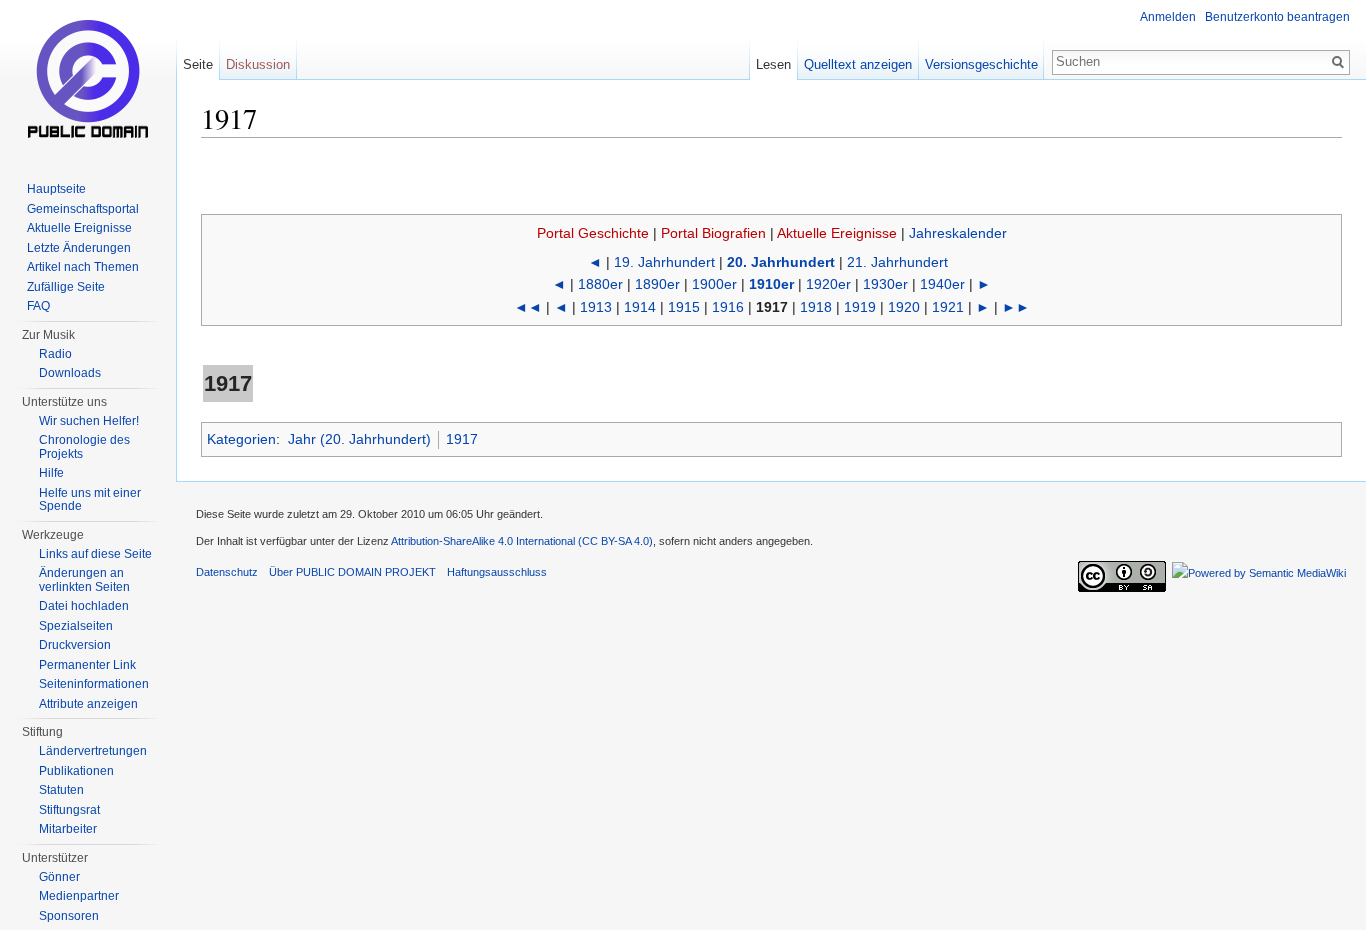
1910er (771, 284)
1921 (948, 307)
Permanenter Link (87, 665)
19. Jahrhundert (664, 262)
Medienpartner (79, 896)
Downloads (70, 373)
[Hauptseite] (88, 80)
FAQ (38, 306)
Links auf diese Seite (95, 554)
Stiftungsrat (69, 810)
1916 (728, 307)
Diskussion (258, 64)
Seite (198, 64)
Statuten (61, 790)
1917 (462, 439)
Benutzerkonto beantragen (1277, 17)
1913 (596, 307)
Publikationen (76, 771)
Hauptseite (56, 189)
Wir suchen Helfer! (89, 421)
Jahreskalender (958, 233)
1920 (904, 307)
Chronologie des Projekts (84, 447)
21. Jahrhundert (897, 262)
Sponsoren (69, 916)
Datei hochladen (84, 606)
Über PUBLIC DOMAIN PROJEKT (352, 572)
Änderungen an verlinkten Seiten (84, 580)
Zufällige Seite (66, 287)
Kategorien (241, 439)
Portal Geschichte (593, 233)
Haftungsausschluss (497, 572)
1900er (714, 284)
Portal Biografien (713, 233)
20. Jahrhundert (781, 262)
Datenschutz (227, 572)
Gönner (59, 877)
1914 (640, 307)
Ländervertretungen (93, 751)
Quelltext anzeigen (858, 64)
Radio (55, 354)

### PROBLEM
When you write out the data, keep every line exact and drop the pictures.

### RESPONSE TO THE TASK
1910er (771, 284)
1921 (948, 307)
Permanenter Link (87, 665)
19. Jahrhundert (664, 262)
Medienpartner (79, 896)
Downloads (70, 373)
[Hauptseite] (88, 80)
FAQ (38, 306)
Links auf diese Seite (95, 554)
Stiftungsrat (69, 810)
1916 (728, 307)
Diskussion (258, 64)
Seite (198, 64)
Statuten (61, 790)
1917 (462, 439)
Benutzerkonto beantragen (1277, 17)
1913 (596, 307)
Publikationen (76, 771)
Hauptseite (56, 189)
Wir suchen Helfer! (89, 421)
Jahreskalender (958, 233)
1920 (904, 307)
Chronologie des Projekts (84, 447)
21. Jahrhundert (897, 262)
Sponsoren (69, 916)
Datei hochladen (84, 606)
Über PUBLIC DOMAIN PROJEKT (352, 572)
Änderungen an verlinkten Seiten (84, 580)
Zufällige Seite (66, 287)
Kategorien (241, 439)
Portal Geschichte (593, 233)
Haftungsausschluss (497, 572)
1900er (714, 284)
Portal Biografien (713, 233)
20. Jahrhundert (781, 262)
Datenschutz (227, 572)
Gönner (59, 877)
1914 (640, 307)
Ländervertretungen (93, 751)
Quelltext anzeigen (858, 64)
Radio (55, 354)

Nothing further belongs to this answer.